Pharmacology/Beta - blockers< Pharmacology
Beta blockers, also known as beta antagonists, are a class of drugs that were first developed for the treatment of certain heart conditions and hypertension. Later, beta blockers were also found to be useful in glaucoma, migraine, and some psychiatric disorders such as performance anxiety, tremors secondary to lithium, and movement disorders that are caused by some drugs used in the treatment of psychosis. In the United States, the most commonly used beta blocker used in psychiatric practice is propranolol (Inderal). Nadolol (Corgard), metoprolol (Lopressor), and atenolol (Tenormin) are also used in psychiatric practice but to a lesser degree.
Beta blockers are proven effective in the treatment of performance anxiety, lithium-induced tremor, and neuroleptic-induced akathisia (a physical condition caused by certain antipsychotic drugs). Beta blockers have sometimes been used with benzodiazepines in treating alcohol withdrawal.
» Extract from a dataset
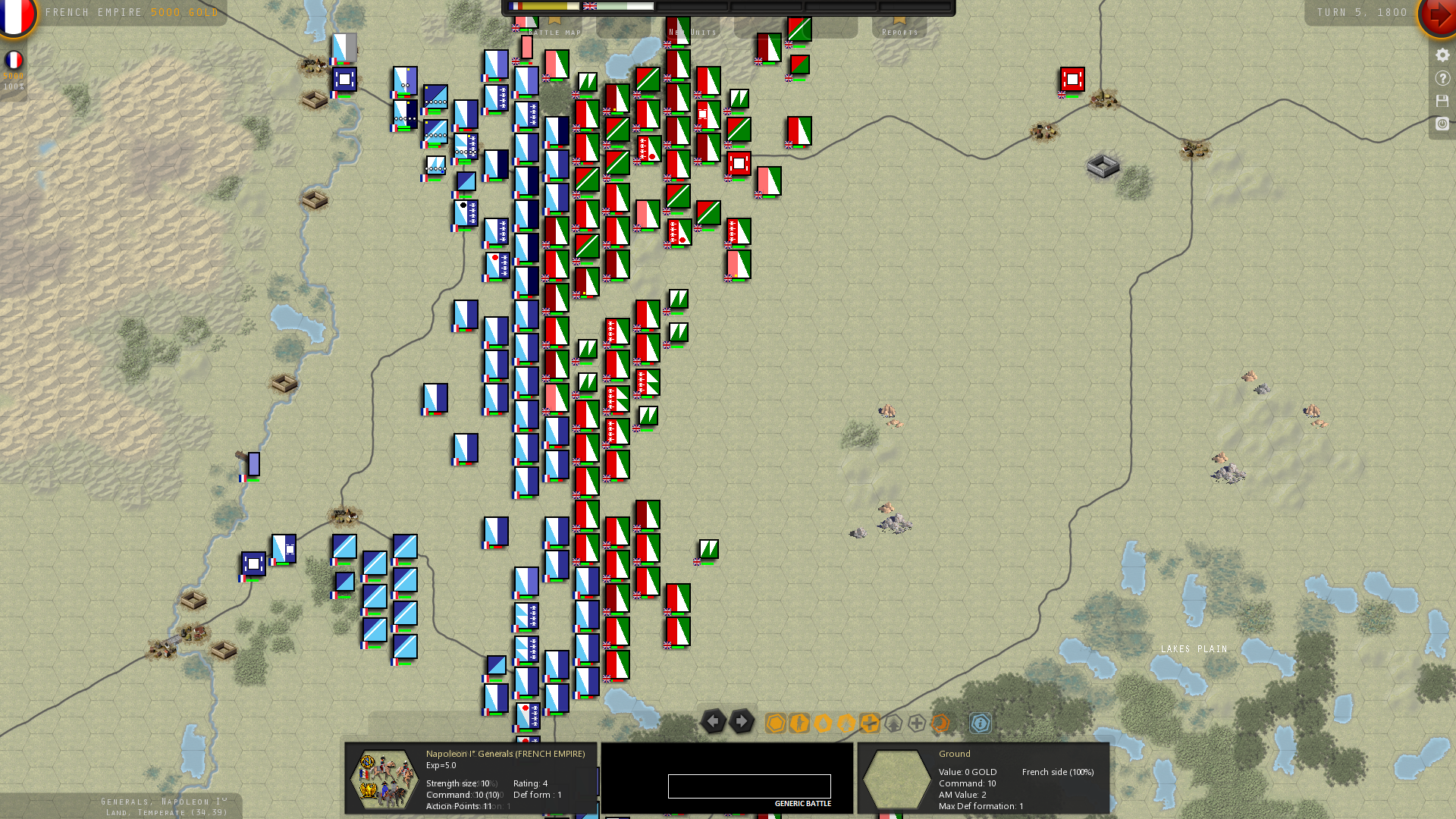Click the water drop hexagon icon
The width and height of the screenshot is (1456, 819).
coord(822,723)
Beta blockers act on that part of the central nervous system that controls mental alertness, lung function, heart rate, and blood vessels. Although there is more than one mechanism by which beta blockers work in anxiety states, the most beneficial result probably arises from the fact that beta blockers slow the heart to a normal rate and rhythm. Therefore, persons with performance anxiety do not experience the usual chest tightness and rapid heart rate that is associated with such acts as public speaking or acting.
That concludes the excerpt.